The compliments kept coming in. But all with a disclaimer after the team’s 14-16 start: We’re not asking him to save our season.

“We’re just not doing that,” Rivers said. “That’s [the media]. I haven’t said to our team one time, ‘Guys, when Avery comes back . . .’

“So that’s from outside the team, not from inside the team.”

One thing Rivers was certain about is that the Celtics can’t win games when they’re allowing as many points as they have recently, including 118 to a Sacramento team that averages about 96.

The Celtics have allowed 98.1 points per game, 17th in the NBA. They’ve given up more than seven 3-pointers per game, 15th in the NBA, while allowing opponents to shoot 37.5 percent from downtown.

Last season, with Bradley a fixture in the lineup and attached to an opposing guard, no team defended the 3-pointer like Boston, which allowed a feeble 30.8 percent and just five treys per game.

“We have to be a better defensive team consistently,” Rivers said.

“It’s amazing; when we win games, we hold teams to 93 points and 41 percent on field goals. When we lose, they’re scoring 103 points and shooting 48 percent.”

As the Celtics get Bradley back, they may be without Rondo, who tried playing through a bruised hip in Sunday’s 118-96 loss to the Kings after being held out of the previous game against Golden State.
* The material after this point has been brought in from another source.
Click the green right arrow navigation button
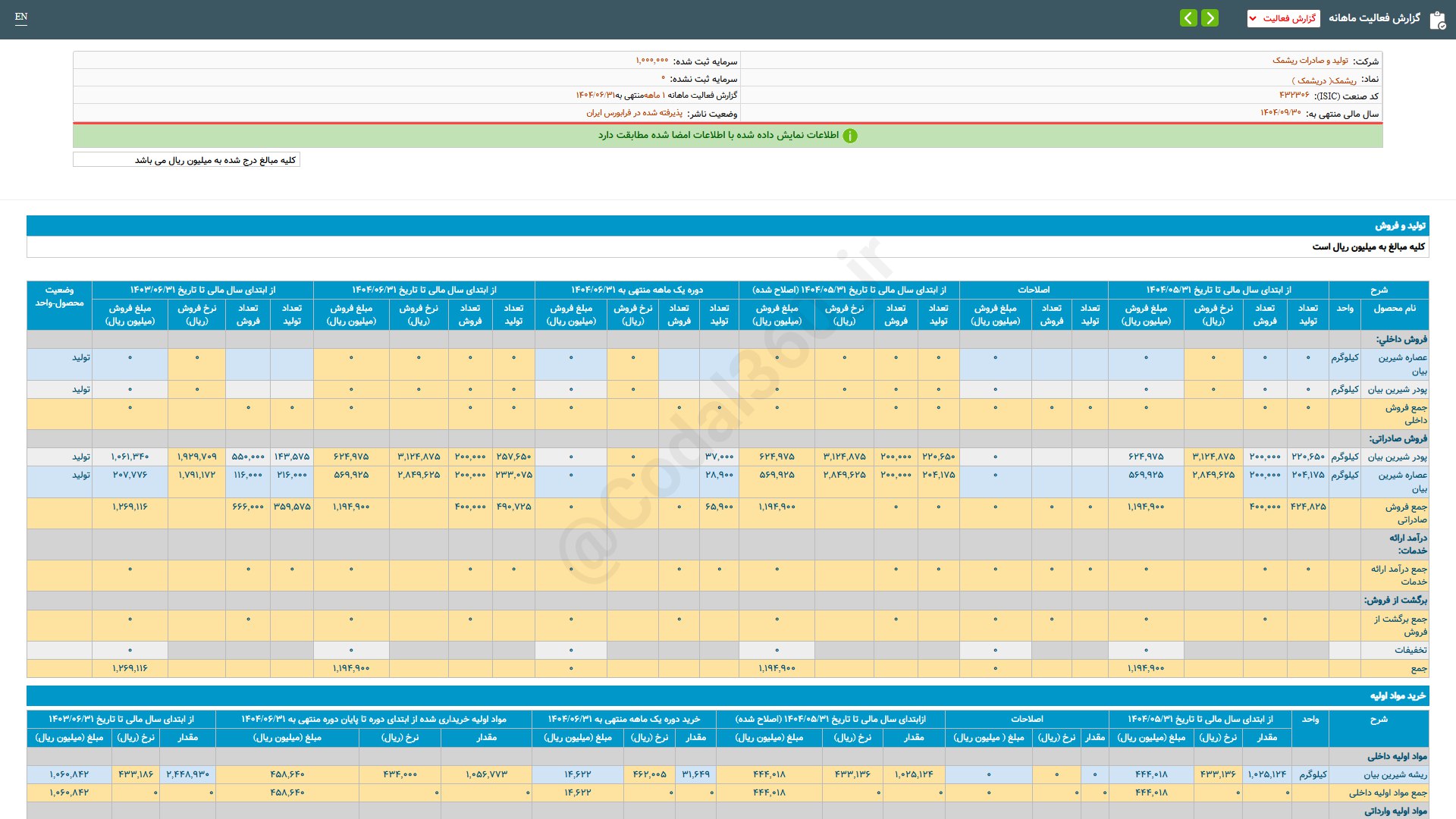The image size is (1456, 819). click(x=1210, y=17)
“When you’re getting beat down the court by a big, it’s frustrating,” Rondo said. “I’m OK. I’ll be fine. It’s not like I need surgery or anything. It’s just a bruise.”

Rondo was wearing slippers and sweatpants as the Celtics took the floor for practice Tuesday, and while he said he hopes to play Wednesday, Rivers wondered if that’s a good idea.
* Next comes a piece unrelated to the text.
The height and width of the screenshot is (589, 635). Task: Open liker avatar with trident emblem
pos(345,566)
“I didn’t think he was very aggressive [Sunday],” said Rivers. “When his guy scores 27 and he scores 2, that tells you all you need to know. He couldn’t move much.
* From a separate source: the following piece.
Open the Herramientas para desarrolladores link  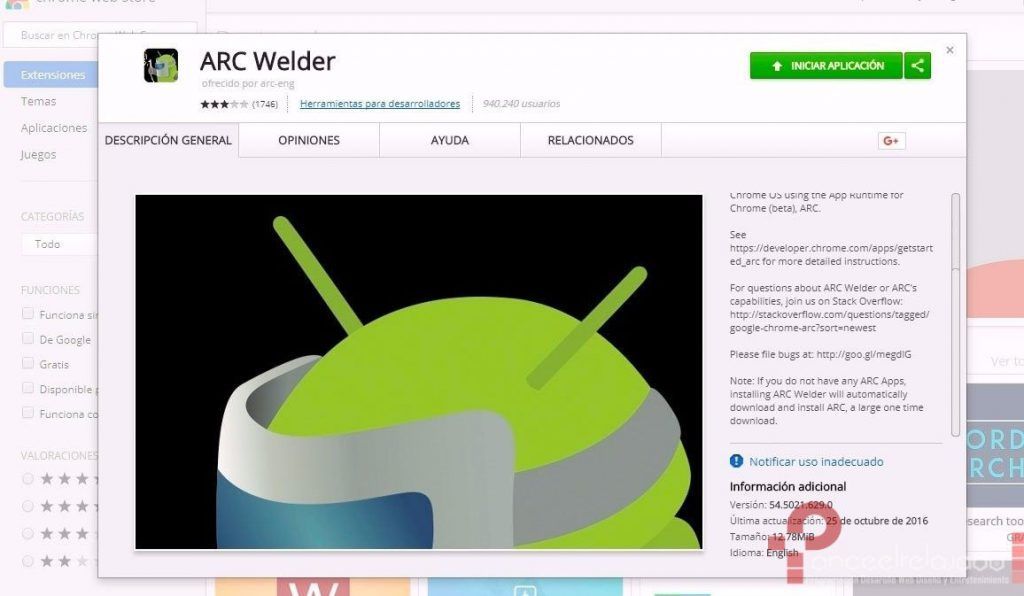[x=380, y=103]
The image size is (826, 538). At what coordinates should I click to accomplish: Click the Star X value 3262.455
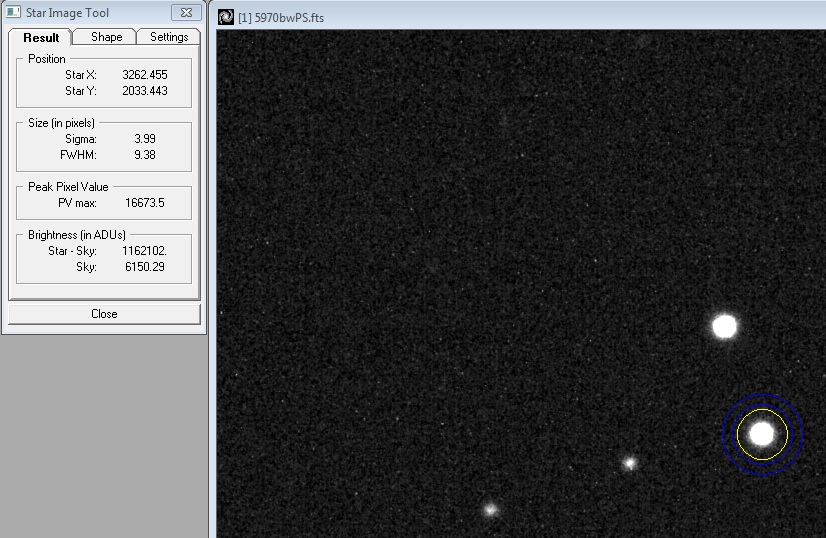pyautogui.click(x=144, y=75)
“We talked after the game and I couldn’t give him an answer, whether he was helping or hurting the team the way he was moving. But you want him on the floor, so it’s a tough call.”

Bradley, who stayed in Boston for extra practice during the Celtics’ four-game road trip, will definitely play Wednesday, though Rivers has yet to decide if it will be in a starting or reserve role.

“I’m just going to go out and play hard,” Bradley said. “That’s all I can do. That’s how I play. Go out there and leave everything on the floor. Tomorrow, that’s what you guys will see.”

When Rondo joins him, Bradley’s presence should allow the point guard to have more freedom defensively, which also could lead to more fast-break chances.

“I’m going to be allowed to play off the ball a lot more with Avery,” Rondo said. “He’s a better pick-and-roll defender than me. That takes a lot of pressure off me, just coming down the court to make plays.

“He plays with a lot of energy. A lot of guys don’t like to face a guy like Avery. I think he’s the best defender in the league, hands down, at the guard position.”

Sullinger said his biggest concern was how long Bradley will be able to last on the court, especially considering the up-tempo style he likes to play.

“It’s going to take some time,” Sullinger said. “First, Avery has to get his game legs back. Everybody can have practice legs or workout legs, but he’s going to have to get his game legs back.”

At this point, the Celtics appear willing to take whatever they can get. Rivers said his team has looked “old, tired, and slow” at times, using a combination of Courtney Lee and Jason Terry out of the shooting guard position.

Bradley, who will get his starting job back when his body is ready, should help change that.

“If you can stop one of the guards from dribble-penetrating, it has to help,” Rivers said.